More generally, the possibility of shifting perspective and getting input from new and different sources has proven very beneficial.
While I was not able to create a lot connections with researches working in a field similar to mine, since, like in Marseille, not many people work on a topic similar to mine at the University of Saskatchewan, I still had the chance to learn a lot about other fields of research by meeting colleagues and other students, as well as by learning about the research being carried out at the University of Saskatchewan. This was also a useful lesson in carrying out work independently, as not having frequent contact with my supervisors forced me to deal with problems on my own and “learn by doing”.
Still, at the University of Saskatchewan there are numerous interesting fields of research being explored, not only in Physics, so I got to discuss with people working on cold/dusty plasmas, veterinarians, cancer researchers and many others, in a stimulating and dynamic environment. Learning about the realities of the education system in North-American countries has also been extremely eye-opening and invaluable even for future life choices.

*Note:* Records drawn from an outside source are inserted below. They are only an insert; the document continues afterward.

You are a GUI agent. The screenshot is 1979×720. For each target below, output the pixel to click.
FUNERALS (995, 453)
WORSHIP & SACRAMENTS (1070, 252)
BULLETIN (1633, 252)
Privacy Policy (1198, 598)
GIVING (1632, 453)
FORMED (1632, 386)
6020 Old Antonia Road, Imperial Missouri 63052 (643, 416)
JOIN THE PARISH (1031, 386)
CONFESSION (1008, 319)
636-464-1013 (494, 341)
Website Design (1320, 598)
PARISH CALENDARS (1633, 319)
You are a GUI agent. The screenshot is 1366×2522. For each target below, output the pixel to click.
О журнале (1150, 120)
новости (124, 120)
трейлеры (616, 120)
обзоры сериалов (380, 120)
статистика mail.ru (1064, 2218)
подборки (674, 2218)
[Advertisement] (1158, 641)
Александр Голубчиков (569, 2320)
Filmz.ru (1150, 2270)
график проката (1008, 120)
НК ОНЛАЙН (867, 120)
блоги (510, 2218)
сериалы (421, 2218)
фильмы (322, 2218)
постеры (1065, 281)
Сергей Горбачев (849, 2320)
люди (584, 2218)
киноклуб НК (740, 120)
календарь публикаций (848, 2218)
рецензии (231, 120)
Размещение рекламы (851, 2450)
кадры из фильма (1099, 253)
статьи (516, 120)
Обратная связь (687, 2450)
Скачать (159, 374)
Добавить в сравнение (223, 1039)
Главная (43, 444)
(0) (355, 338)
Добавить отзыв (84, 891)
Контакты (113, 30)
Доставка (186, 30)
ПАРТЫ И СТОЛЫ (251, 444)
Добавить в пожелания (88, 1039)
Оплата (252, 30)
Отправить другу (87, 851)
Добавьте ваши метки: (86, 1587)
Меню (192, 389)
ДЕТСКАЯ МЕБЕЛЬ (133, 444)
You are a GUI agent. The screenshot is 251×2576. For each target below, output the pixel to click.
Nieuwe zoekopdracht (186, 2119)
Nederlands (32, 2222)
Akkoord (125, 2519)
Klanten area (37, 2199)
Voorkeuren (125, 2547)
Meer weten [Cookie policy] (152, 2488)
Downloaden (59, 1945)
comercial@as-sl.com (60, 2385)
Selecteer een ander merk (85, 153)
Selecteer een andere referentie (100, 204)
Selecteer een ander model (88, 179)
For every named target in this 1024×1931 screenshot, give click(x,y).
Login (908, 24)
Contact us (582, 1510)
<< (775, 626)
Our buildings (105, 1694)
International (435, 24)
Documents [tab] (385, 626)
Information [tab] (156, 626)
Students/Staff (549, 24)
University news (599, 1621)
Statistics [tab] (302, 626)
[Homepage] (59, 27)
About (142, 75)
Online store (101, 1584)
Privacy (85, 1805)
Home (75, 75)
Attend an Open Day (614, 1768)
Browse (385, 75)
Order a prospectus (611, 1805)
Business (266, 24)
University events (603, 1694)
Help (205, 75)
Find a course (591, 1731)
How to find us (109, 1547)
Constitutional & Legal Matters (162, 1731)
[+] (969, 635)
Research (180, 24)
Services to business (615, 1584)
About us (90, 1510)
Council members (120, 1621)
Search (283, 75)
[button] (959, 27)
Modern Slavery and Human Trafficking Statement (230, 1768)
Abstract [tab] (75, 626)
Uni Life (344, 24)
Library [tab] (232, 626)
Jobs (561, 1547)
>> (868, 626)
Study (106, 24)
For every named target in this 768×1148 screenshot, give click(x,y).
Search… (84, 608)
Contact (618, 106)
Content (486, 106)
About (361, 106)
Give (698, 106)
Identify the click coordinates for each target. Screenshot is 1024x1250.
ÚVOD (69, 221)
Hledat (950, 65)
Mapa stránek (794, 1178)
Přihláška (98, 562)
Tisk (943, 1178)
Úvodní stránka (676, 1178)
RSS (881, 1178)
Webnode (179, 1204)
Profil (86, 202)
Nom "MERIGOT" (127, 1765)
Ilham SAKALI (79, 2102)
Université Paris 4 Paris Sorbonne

Visiting Canada has been an extremely exciting experience, that allowed me to meet people from many various, and different to my own, backgrounds, discover what life is like in a North American country and travel to places that I might not have had the chance to visit as easily otherwise, both cities and wild areas. Coming from two years of Covid-19 pandemic, the possibility of traveling across the ocean and working with people face-to-face has been a very welcome change.
In conclusion, the experience has been very positive and formative, and I consider periods of mobility like these to be fundamental in the education of young researchers, and young people more in general. I am very grateful for the chance I was given by the University, and for the funds dedicated to this project by the ISFIN, as well as to my supervisors for according me the time and to the host researcher for taking on the project.
This is an experience I’ll definitely support and encourage others to undertake in the future.